Whenischeesenotcheese, just do your best, I guess. Also, When IS cheese not cheese?


----------



## LibertyPrime (Dec 17, 2010)

whenischeesenotcheese said:


> So I've got my final exams in a couple of weeks-they will determine my future! Well, maybe not my ENTIRE future but the nearby future at least. Need to get myself motivated and PUMPED UP to do this.. It's so easy for me to get distracted though. And to find much more interesting things to do...like stare at a wall.. I really need to get good grades in maths, otherwise I won't be able to do it at higher level next year. -.-
> Right, so I'll just sit here and erm stare at some notes and hopefully they will mean something to me. It sucks that i can't do the problem solving questions but i can do the K+U questions fine. Also the stress is doing my head. All i can think about is revision and schoolwork but I don't do any... Maybe getting off of here would do me some good -.-


Here is the problem. You lack motivation for this because you don't value/care for math. Because of that your brain will not put enough effort into it no matter how much you punish or push yourself. Your interests lie elsewhere it seems.

There is only one way to fix this and that would be to figure out a reason that will make you love math. If you stress yourself out by panicking over your future that only contributes to procrastination.
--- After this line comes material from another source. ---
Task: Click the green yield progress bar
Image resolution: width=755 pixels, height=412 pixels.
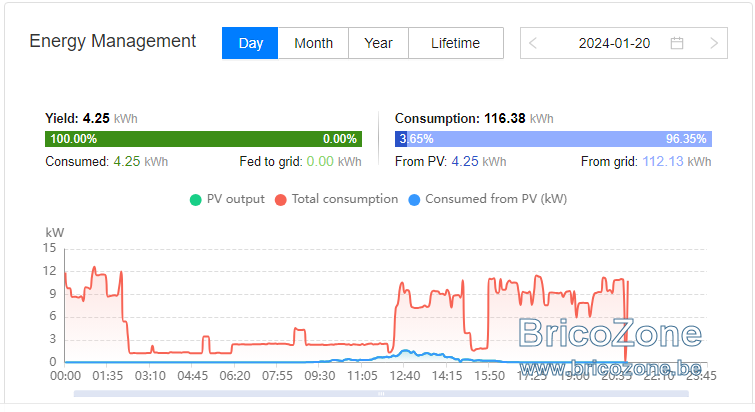Action: coord(203,139)
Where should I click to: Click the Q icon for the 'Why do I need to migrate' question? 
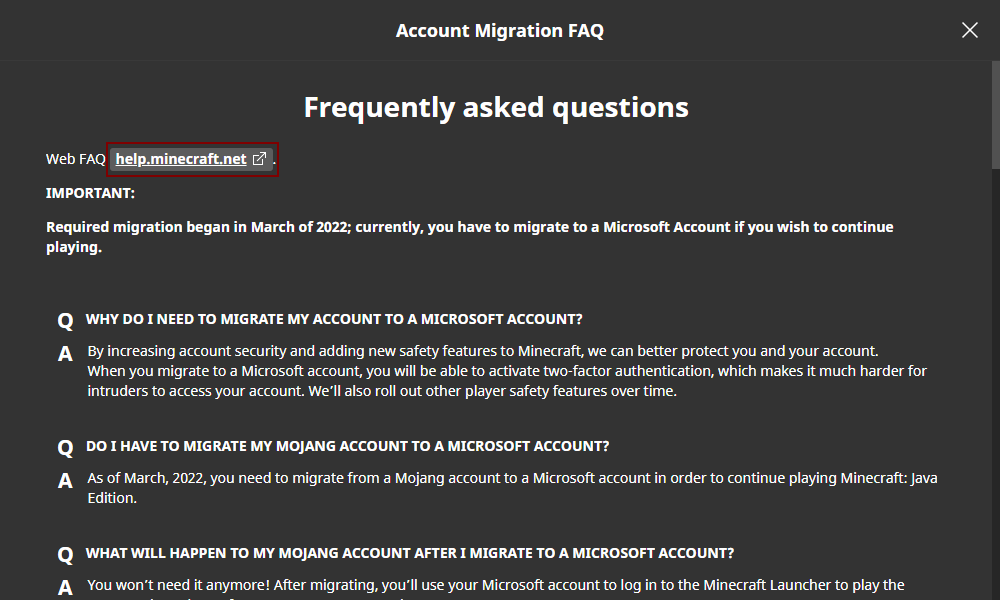click(65, 321)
o.o plus you are young, no need to be so fatalistic.

PS: Ignore Vion.


----------



## AriesLilith (Jan 6, 2013)

whenischeesenotcheese said:


> So I've got my final exams in a couple of weeks-they will determine my future! Well, maybe not my ENTIRE future but the nearby future at least. Need to get myself motivated and PUMPED UP to do this.. It's so easy for me to get distracted though. And to find much more interesting things to do...like stare at a wall.. I really need to get good grades in maths, otherwise I won't be able to do it at higher level next year. -.-
> Right, so I'll just sit here and erm stare at some notes and hopefully they will mean something to me. It sucks that i can't do the problem solving questions but i can do the K+U questions fine. Also the stress is doing my head. All i can think about is revision and schoolwork but I don't do any... Maybe getting off of here would do me some good -.-


Is it only maths you need to study? Well you can try the following - get yourself bunch of exams with solutions, and try to solve them and then check the solutions to see if you are doing them correctly. I sometimes lacked concentration as well, but when it comes to solving exercises, it's easier than reading and memorizing things like other subjects. You need to put your PC aside and focus on finishing x exams per day for example. Set yourself mini goals, like "I must finish 2 exams in 2 hours, then rest 30mins and then do it again", or "each day I'll study 8h or do x exams".
Group studies can help too but only if the other participants are willing to study. Don't ever group with people who ends up partying. 

All in all, you need to think - it is your most important exam, that determines your future. A week or two of sacrifice is nothing compared to waiting for a year to take the exam again (if this is the case).


----------



## RobynC (Jun 10, 2011)

The comprehensive tests in the UK are insane -- at least in the US you can retake tests -- you have to repeat the grade admittedly -- but you can retake them. You can also get a GED.


----------



## whenischeesenotcheese (Mar 9, 2013)

At least it's persuasive.


----------



## Plisken (Apr 16, 2013)

FreeBeer said:


> Here is the problem. You lack motivation for this because you don't value/care for math. Because of that your brain will not put enough effort into it no matter how much you punish or push yourself. Your interests lie elsewhere it seems.
> 
> There is only one way to fix this and that would be to figure out a reason that will make you love math. If you stress yourself out by panicking over your future that only contributes to procrastination.
> 
> ...


I can't add anything that wouldn't be a restatement of this. It's very good advice.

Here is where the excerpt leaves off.